Our group is interested in the identification and characterization of antimicrobial effector systems involved in the control and the elimination of intracellular pathogens, such as Listeria monocytogenes, Mycobacteria and Toxoplasma gondii. Hereby we are mainly interested in mechanisms triggered by classical proinflammatory cytokines, like IFNβ, IFNγ, TNF or LT-β. We have indentified a large family of IFN induced GTPases, called mGBPs, highly induced after infection in vivo and under proinflammatory conditions in vitro. Our data clearly support the hypothesis that several mGBPs directly interfere with intracellular T. gondii, leading to a reduced viability of the pathogen within the cell. Our current goals focus on the characterization of the molecular determinants leading to an antimicrobial action of mGBPs in several infection models with different pathogens. Hereby, we apply molecular methods to characterize single mGBP function and expression using confocal microscopy, infection assays and expression studies. The generation of mGBP deficient mouse lines allows us to study the in vivo role of mGBPs in systemic infections.

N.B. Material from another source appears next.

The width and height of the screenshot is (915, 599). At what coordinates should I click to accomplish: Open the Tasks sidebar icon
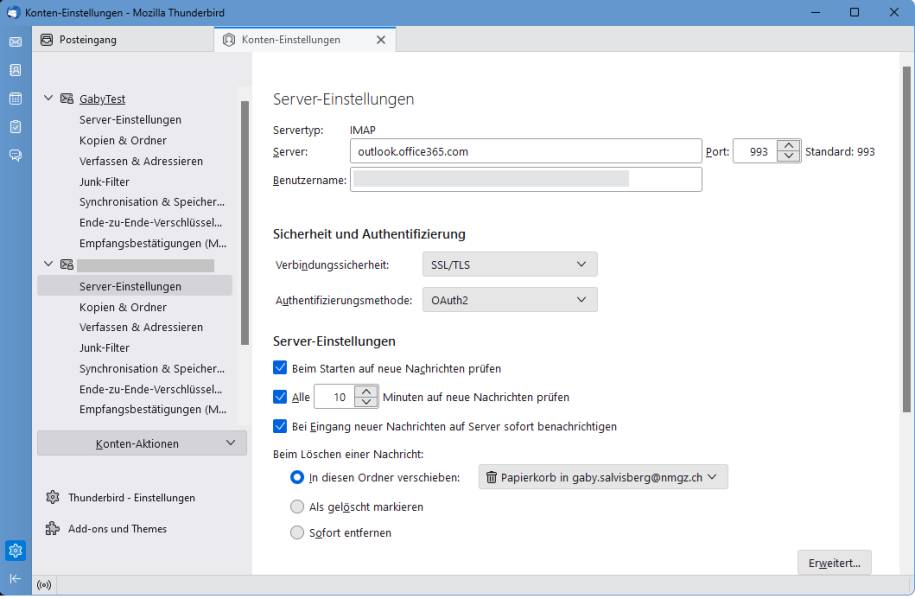pyautogui.click(x=15, y=127)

One further research focus includes the characterization of Jak2 mutant mice and the effect of the Jak2 kinase activity on the establishment of an innate immune response. For this purpose we generated a Jak2 mouse line with defective kinase activity as well as a Jak2 deficient line.
In a third avenue of research we are interested in the role of TNFR and LTβR in liver regeneration after partial hepatectomy as well as in acute infection with Listeria monocytogenes.